The food's effect varies depending on factors like waist size and triglyceride levels, suggests new research at UC Davis.
The research reinforces the link between belly fat, inflammation and thickening of the arterial linings that can lead to heart disease and strokes.
“The new study shows that eating a common fast food meal can affect inflammatory responses in the blood vessels," said Anthony Passerini, assistant professor of biomedical engineering at UC Davis, who led the project.
Passerini and his collaborator, UC Davis professor of biomedical engineering Scott Simon, recruited 61 volunteers with high and normal fasting triglyceride levels and a range of waist sizes. They measured the volunteers' levels of triglyceride particles in their blood after they ate the typical high-fat breakfast from a major fast food franchise.

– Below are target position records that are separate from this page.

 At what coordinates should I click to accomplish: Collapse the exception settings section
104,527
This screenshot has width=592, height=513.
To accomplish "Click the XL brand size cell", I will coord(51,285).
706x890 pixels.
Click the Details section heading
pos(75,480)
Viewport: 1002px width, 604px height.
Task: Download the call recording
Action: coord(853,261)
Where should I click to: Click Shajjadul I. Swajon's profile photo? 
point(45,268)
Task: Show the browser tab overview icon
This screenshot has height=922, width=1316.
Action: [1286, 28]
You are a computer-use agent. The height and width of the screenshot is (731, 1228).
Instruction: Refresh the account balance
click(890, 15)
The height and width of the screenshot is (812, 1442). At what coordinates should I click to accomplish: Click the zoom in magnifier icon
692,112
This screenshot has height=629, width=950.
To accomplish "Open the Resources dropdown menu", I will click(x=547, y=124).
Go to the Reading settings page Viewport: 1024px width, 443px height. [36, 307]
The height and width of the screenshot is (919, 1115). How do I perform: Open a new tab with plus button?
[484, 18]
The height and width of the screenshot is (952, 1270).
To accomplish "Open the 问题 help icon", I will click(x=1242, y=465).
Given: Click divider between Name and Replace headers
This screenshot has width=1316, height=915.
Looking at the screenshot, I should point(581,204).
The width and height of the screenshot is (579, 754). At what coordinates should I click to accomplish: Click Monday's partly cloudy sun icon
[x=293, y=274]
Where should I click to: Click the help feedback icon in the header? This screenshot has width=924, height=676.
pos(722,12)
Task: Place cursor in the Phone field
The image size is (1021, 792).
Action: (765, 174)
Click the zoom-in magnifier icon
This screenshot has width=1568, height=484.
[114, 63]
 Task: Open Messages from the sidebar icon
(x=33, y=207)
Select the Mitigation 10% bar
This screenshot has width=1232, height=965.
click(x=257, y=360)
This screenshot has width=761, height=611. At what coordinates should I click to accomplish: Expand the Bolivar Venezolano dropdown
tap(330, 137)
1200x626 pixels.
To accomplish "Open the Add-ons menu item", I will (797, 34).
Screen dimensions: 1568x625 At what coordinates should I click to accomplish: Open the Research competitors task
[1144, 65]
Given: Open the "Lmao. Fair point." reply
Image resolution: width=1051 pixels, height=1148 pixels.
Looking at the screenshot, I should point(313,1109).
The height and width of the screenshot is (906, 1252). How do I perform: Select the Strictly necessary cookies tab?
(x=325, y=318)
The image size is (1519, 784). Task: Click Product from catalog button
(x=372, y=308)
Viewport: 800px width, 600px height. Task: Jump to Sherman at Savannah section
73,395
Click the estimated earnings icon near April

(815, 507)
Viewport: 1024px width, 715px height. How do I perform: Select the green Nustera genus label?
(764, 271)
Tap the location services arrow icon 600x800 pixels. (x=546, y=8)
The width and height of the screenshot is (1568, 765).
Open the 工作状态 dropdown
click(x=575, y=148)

Passerini's team found that after eating, the size of a type of a particle called triglyceride-rich lipoprotein (TGRL) varied directly with the individual’s waist size and preexisting blood triglyceride level. These particles can bind to the endothelium, triggering inflammation and an immune response that brings white blood cells to repair the damage. Over time, this leads to atherosclerosis.
Individuals with both a waist size over 32 inches (not terribly large by most standards) and high triglyceride levels had large lipoprotein particles that bound easily to the endothelial cells and caused inflammation in response to an immune chemical “trigger.”